- Exercise goal -
Look through the listing below, and wherever a line has the string "link", pull it out.
※ ※ ※
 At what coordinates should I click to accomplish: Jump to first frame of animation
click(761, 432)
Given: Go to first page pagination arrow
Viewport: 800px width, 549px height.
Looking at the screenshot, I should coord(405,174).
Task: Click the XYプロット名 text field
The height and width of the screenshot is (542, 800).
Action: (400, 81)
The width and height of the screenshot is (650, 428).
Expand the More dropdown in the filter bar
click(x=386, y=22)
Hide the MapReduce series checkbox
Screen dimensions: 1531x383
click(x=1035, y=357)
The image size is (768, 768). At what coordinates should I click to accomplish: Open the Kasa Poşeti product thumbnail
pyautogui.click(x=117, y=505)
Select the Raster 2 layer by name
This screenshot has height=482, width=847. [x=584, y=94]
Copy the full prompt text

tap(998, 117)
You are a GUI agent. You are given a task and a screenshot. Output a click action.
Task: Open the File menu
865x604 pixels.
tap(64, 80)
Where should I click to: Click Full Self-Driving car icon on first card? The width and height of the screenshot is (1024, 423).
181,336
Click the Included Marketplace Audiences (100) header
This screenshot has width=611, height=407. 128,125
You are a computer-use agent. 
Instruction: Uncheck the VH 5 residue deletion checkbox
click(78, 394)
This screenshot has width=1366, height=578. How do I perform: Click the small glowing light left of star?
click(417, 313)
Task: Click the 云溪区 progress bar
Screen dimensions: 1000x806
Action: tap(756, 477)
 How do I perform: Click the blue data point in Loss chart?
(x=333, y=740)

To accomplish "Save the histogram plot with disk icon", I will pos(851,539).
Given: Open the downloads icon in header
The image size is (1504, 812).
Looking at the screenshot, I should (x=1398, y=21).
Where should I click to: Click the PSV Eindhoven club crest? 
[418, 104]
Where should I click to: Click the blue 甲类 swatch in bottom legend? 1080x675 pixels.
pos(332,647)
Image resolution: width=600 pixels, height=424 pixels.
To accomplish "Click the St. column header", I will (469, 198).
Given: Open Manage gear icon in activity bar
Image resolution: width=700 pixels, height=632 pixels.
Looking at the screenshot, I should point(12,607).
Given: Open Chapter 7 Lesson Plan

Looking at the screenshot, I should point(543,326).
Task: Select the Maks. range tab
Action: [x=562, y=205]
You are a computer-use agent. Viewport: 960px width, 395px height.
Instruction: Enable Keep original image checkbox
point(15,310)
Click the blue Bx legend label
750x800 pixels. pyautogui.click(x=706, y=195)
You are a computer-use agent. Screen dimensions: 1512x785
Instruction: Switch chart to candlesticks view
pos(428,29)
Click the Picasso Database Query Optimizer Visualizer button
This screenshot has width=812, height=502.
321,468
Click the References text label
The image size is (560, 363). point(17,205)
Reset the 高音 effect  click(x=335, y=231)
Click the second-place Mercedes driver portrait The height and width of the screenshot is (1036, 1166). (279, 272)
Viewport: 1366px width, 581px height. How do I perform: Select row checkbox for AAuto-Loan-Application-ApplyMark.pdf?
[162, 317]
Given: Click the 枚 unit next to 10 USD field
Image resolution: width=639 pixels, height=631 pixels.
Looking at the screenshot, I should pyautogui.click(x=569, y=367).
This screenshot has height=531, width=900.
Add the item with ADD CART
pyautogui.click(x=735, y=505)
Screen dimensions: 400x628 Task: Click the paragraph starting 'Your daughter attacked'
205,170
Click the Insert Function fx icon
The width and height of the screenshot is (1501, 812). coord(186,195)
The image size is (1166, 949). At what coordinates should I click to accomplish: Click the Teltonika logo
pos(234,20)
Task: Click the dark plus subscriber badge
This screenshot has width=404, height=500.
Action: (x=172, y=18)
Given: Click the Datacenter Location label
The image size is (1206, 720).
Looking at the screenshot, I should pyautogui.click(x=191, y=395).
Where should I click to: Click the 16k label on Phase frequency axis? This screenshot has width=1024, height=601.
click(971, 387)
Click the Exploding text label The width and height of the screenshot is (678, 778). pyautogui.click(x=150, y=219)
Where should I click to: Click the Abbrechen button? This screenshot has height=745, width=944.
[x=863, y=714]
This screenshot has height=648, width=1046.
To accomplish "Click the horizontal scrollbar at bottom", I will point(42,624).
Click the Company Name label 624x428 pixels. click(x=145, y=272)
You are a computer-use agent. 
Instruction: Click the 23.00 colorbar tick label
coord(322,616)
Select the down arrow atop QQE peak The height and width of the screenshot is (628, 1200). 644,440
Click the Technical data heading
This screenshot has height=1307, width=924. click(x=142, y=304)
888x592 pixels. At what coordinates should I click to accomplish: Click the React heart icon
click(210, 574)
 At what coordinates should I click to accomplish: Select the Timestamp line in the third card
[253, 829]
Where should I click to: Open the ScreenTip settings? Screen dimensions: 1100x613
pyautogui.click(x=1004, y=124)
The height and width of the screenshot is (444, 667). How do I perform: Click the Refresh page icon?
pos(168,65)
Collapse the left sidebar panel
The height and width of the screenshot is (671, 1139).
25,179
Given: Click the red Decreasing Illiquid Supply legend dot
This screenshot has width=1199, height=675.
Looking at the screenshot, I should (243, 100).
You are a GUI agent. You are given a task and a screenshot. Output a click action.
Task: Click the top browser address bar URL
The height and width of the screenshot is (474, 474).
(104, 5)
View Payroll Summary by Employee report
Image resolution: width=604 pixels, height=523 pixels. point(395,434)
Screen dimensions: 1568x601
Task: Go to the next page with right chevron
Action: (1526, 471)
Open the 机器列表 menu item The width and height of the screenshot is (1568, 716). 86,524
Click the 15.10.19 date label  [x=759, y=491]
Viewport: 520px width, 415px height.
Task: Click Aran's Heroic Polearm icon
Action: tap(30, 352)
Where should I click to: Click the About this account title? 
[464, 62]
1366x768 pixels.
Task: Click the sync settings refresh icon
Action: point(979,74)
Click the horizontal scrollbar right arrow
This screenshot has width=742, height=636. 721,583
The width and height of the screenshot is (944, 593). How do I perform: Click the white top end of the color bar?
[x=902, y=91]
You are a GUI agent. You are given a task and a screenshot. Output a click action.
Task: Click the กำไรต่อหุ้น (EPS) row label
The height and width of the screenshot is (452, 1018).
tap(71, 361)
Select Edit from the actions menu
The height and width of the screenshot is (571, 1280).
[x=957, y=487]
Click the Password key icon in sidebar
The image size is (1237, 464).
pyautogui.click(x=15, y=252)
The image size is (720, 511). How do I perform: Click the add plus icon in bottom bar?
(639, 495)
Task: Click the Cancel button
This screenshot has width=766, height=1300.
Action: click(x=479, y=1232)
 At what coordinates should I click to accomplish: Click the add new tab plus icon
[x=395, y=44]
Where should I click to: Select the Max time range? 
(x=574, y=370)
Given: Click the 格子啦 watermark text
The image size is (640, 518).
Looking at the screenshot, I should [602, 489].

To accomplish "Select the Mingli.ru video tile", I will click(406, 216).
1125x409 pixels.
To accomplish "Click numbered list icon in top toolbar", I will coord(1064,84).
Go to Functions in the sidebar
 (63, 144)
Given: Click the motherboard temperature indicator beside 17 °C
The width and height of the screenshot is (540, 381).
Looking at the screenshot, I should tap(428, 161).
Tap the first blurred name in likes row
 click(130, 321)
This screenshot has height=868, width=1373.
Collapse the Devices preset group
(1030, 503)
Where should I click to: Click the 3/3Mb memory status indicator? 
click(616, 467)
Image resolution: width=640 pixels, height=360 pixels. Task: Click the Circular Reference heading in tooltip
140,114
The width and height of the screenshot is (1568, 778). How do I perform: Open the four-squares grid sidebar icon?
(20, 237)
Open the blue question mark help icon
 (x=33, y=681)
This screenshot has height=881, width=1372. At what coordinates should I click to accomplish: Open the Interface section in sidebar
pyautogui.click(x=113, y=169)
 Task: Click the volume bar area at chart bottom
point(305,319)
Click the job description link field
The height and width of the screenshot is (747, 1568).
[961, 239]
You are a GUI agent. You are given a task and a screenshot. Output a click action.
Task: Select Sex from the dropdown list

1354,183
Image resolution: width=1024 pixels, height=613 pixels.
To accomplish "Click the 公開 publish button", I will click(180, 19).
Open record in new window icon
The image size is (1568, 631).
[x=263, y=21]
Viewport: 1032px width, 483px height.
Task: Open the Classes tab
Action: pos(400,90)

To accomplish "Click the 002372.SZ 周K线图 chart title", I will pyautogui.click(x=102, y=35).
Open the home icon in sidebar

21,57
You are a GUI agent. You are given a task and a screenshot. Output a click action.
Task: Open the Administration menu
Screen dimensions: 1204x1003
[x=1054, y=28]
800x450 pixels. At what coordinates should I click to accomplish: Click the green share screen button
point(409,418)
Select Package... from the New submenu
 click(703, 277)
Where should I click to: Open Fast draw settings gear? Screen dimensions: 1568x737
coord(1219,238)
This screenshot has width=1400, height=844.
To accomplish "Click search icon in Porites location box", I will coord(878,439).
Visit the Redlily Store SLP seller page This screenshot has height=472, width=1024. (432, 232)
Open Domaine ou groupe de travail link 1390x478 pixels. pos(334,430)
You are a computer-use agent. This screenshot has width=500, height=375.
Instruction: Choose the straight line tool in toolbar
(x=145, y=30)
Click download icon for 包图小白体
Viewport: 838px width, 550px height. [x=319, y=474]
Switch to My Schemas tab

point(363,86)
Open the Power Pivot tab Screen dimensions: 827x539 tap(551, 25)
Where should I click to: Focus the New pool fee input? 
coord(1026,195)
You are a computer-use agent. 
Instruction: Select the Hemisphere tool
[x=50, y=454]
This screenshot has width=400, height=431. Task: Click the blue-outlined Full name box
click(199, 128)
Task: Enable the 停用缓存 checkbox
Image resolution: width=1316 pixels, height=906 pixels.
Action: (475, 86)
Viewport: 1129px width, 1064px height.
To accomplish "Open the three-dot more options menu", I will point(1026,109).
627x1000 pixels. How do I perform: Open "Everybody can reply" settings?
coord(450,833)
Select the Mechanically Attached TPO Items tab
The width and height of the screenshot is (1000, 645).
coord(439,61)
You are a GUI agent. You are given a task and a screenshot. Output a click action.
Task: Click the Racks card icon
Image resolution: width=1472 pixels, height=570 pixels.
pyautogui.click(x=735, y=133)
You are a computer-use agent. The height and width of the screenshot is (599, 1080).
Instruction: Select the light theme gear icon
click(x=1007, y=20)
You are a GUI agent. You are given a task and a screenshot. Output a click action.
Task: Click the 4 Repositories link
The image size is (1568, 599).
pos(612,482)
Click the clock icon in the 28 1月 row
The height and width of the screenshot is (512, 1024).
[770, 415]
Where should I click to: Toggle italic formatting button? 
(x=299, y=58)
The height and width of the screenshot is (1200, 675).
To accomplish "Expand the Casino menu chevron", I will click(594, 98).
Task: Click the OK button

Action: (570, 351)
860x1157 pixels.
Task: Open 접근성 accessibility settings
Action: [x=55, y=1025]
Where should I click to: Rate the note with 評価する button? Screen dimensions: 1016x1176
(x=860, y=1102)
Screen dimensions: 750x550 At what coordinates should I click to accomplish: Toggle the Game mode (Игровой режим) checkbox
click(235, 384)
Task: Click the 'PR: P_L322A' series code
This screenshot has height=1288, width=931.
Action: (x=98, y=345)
※ ※ ※
- Answer space -
Click the job description link field
Open Domaine ou groupe de travail link 1390x478 pixels. pos(334,430)
Task: Click the 4 Repositories link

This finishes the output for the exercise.